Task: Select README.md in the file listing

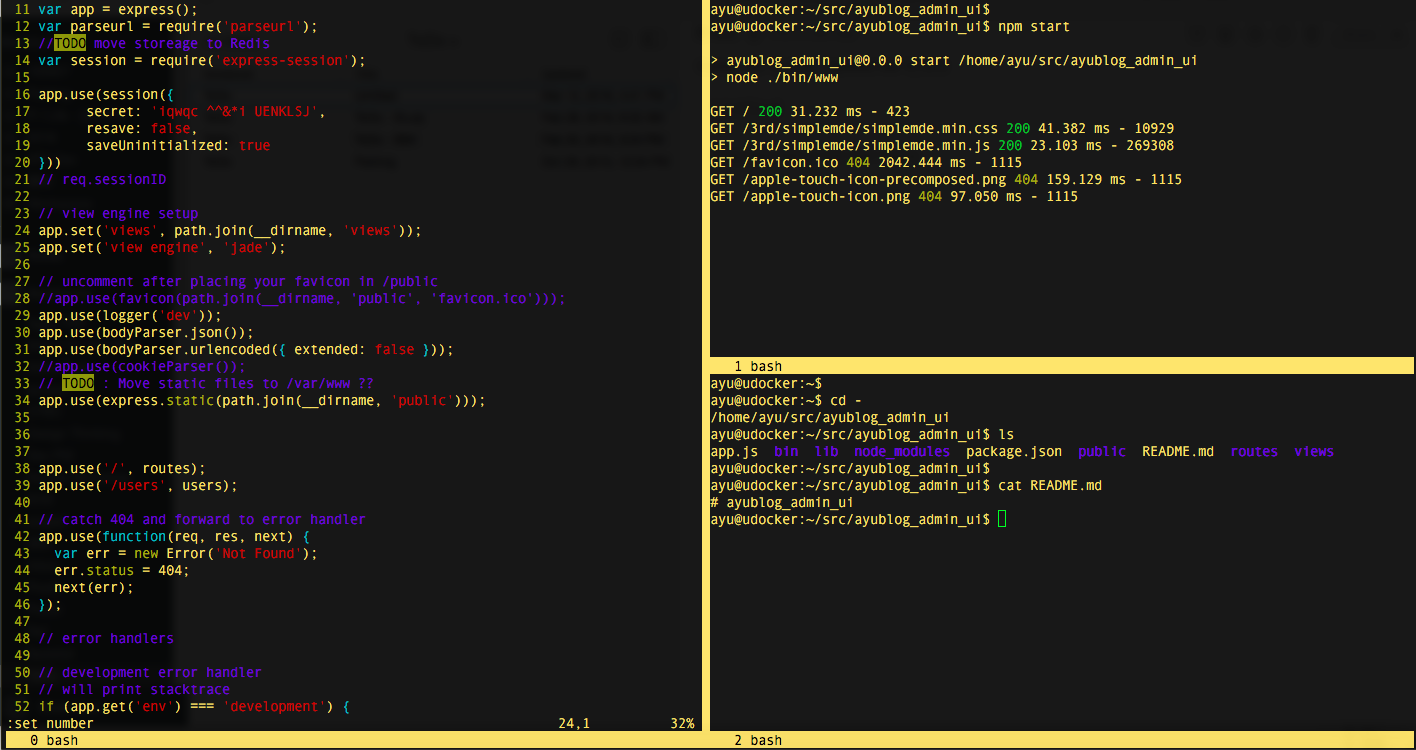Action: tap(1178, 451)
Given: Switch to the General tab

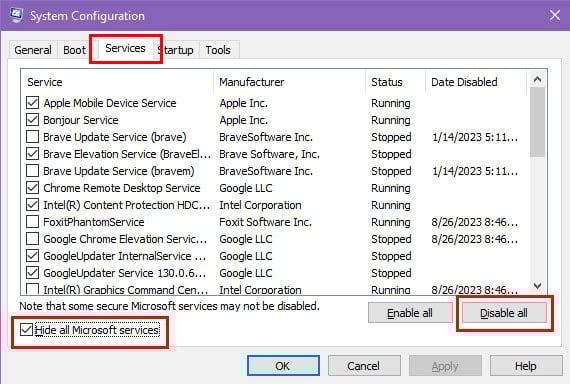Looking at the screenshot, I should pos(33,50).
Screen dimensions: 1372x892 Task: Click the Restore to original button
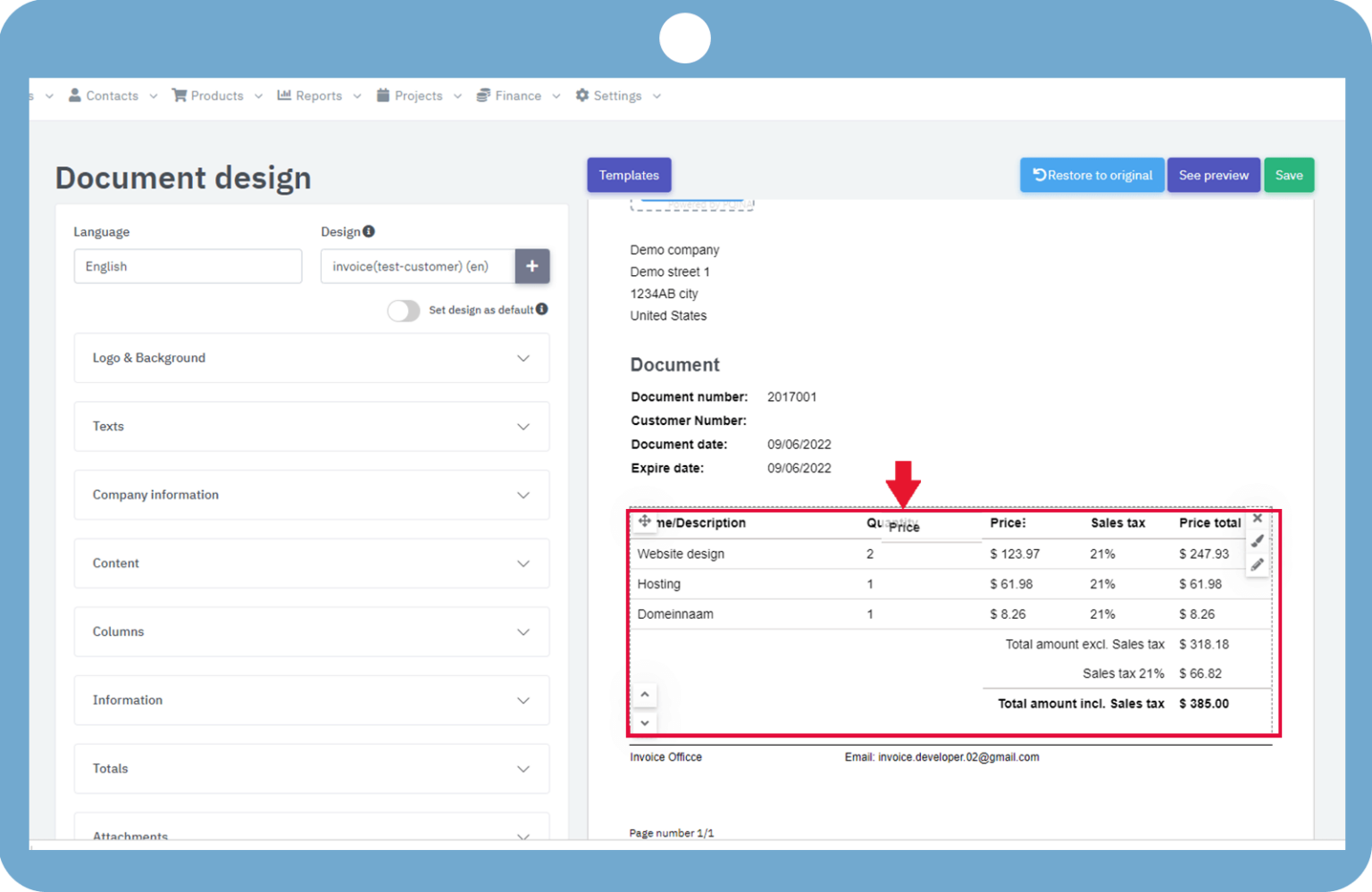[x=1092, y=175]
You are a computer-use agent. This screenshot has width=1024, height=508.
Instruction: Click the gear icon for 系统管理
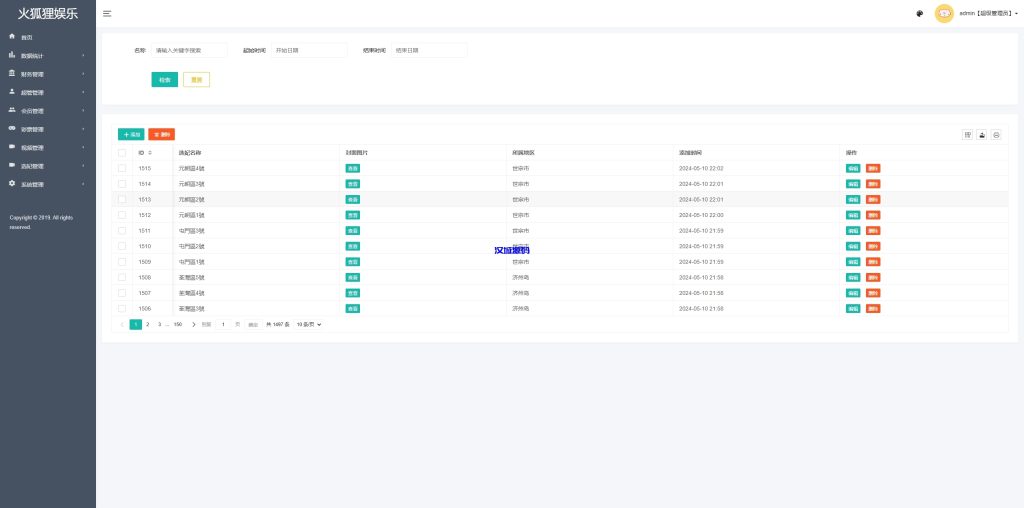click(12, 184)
-*-
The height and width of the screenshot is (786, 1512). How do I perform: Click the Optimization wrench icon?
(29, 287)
-*-
### Exercise objective
Rewrite the material from the line containing "Task: Select README.md in the file listing" through the line containing "click(12, 184)" as a numbered list, skipping blank lines and leaving out the pictures.

### Solution
1. Task: Select README.md in the file listing
2. Action: tap(1178, 451)
3. Given: Switch to the General tab
4. Looking at the screenshot, I should pos(33,50).
5. Screen dimensions: 1372x892 Task: Click the Restore to original button
6. [x=1092, y=175]
7. You are a computer-use agent. This screenshot has width=1024, height=508.
8. Instruction: Click the gear icon for 系统管理
9. click(12, 184)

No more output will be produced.